New Century Cities
Case Studies - MIT and Environs
Location: Cambridge, Massachusetts,
USA
Size: 154 acre (62 hectare)
campus extending along the Charles River Basin,
as well as 65 acres (26 hectares) of MIT-owned
land in Cambridge. Technology companies in
the Kendall Square area add an additional
100 acres (40 hectares).
Dates of Development: 1916
to the present
Links: http://web.mit.edu/evolving/
Vision: To "create an infrastructure of invention that fosters the unfettered cross-fertilization of ideas."1
MIT and the area immediately around it is not a New Century City (NCC) project in the formal sense, as are those in Singapore or Helsinki. This area was not developed with the same coordinated intent as those other projects. Yet what happens within MIT and its environs illustrates many of the human and social capital objectives that motivate formal NCCs. Because MIT operates as a small city, a business, and a university, its experience is not qualitatively different than those of other NCC projects.

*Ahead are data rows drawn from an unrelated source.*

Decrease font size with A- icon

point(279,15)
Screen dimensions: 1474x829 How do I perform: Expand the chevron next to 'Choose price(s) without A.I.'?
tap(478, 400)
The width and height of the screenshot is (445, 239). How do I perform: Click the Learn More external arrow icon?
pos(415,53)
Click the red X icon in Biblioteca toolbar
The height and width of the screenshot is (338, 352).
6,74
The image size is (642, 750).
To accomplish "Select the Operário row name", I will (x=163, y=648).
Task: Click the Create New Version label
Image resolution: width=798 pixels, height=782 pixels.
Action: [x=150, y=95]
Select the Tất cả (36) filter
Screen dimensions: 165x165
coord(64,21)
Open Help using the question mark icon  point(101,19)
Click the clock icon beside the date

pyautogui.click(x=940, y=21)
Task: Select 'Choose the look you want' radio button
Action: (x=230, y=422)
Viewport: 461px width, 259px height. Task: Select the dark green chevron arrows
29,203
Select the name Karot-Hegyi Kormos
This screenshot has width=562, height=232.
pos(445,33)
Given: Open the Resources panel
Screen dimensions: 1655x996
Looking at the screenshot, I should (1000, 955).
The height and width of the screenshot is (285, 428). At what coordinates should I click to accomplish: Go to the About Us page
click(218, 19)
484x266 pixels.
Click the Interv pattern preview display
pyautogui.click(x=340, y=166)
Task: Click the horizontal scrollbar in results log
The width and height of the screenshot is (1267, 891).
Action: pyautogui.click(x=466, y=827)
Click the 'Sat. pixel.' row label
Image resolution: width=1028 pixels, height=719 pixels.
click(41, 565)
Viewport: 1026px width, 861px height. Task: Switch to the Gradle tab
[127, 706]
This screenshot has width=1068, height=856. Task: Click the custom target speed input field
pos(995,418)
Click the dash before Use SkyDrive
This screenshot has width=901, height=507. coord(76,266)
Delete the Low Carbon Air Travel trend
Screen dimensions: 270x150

MIT and its environs is one of the world's leading R&D centers and a world-class hub for the life sciences, engineering, new media, computer science, and nanotechnology. This current capability builds upon generations of expertise in other areas; capabilities that have been managed with agility by the Institute to evolve with ever changing frontiers of science, technology, and society.
The breadth and depth of human capital within the area is extraordinary. The Institute alone has over 20,000 faculty, staff, and students. Thousands more highly educated people work for the R&D centers and start-up firms that have gravitated to the area in order to take advantage of the human and scientific capital clustered around MIT and other first-rate research universities located nearby (Harvard, Boston University, Tufts). If it were a nation, this small patch of land and buildings in east Cambridge, including MIT-related firms, would rank twenty-fourth in the world in terms of gross domestic product.2 And it continues to produce new scientists, engineers, and businessmen who, in turn, are creating new economic value in the private sector.
Entrepreneurship is the hallmark of MIT. Many of its faculty research entrepreneurship and promote it through their teaching and professional education networks. The Institute likewise practices what it teaches in the way it manages itself, how it links its research to industry, and actively helps its people to commercialize their knowledge and discoveries.
At critical points in the development of the area, MIT matched its intellectual agenda and its real estate investment strategy to help leverage the development of the surrounding area as a base for technology companies. In the early 1960s, MIT embarked on one of Cambridge's first large-scale commercial developments: the Technology Square research and development park. University Park, a mixed-use development centered around biotechnology firms, followed in the late 1990s. It was developed by a private firm on MIT-owned land, originally in partnership with the Institute. More recently, the Kendall Square area, a long-time seedbed for start-up firms located in old industrial facilities, has been transformed by private developers into a landscape of modern buildings housing high-tech and related companies. Half-way between University Park and Kendall Square, the four corners of Main and Vassar Streets are one of the world's pinnacles of successful R&D. These corners host the MIT Brain and Cognitive Sciences Center, the MIT Computer Science and Artificial Intelligence Laboratory housed in the Stata Center, the Whitehead Institute (a joint endeavor by MIT and a private institute), and the Broad Institute, a partnership among MIT, Harvard and its affiliated hospitals, and the Institute for Biomedical Research to create genometric medicine. The latter building is a private development, leased to MIT under a long-term arrangement.
While development in the area around the campus has often been opportunistic, it has been anticipated and facilitated. Campus properties have followed a more purposeful agenda. From the initial design of the campus at the turn of the nineteenth century to the completion of its newest building, the Stata Center, MIT's facilities are designed to encourage cross-disciplinary connections. Different departments are located next to each other to encourage the cross-pollination of ideas. Facilities serve multiple uses for the same reason. For example, a laboratory may be next to a classroom and an administrative office may be nestled among lecture halls and laboratories.
Information technology further links people and places within MIT. Thanks to the OpenCourseWare Program, MIT's entire curriculum and teaching materials are being made available over the Web to anyone with Internet access. Its researchers work with global partners though ITC networks, distance learning programs are carried by Internet 2, and the campus now provides almost complete wireless coverage.
Ironically, although the work of MIT is underpinned by very sophisticated ITC and new media technologies, analog information is what is most visible throughout the campus and its environs. The fruits of the Institute's laboratories have not yet found their way into the public spaces of the Institute or the streets in the area. A number of proposals aim to change this. The MIT Wireless Museum Project, for one, would allow visitors to download information to their cell phones or PDAs as they explore the campus. New visions for MIT's main hallway, the so-called Infinite Corridor, would be equipped with RFID-enabled displays personalized to one's preferences. Another plan aims to revitalize the area's streetscapes with high amenity areas and new media displays.
In summary, MIT and its environs constitute part of what every New Century City aspires to be: a highly productive clustering of leading-edge academic and commercial enterprises connected with each other and with the world.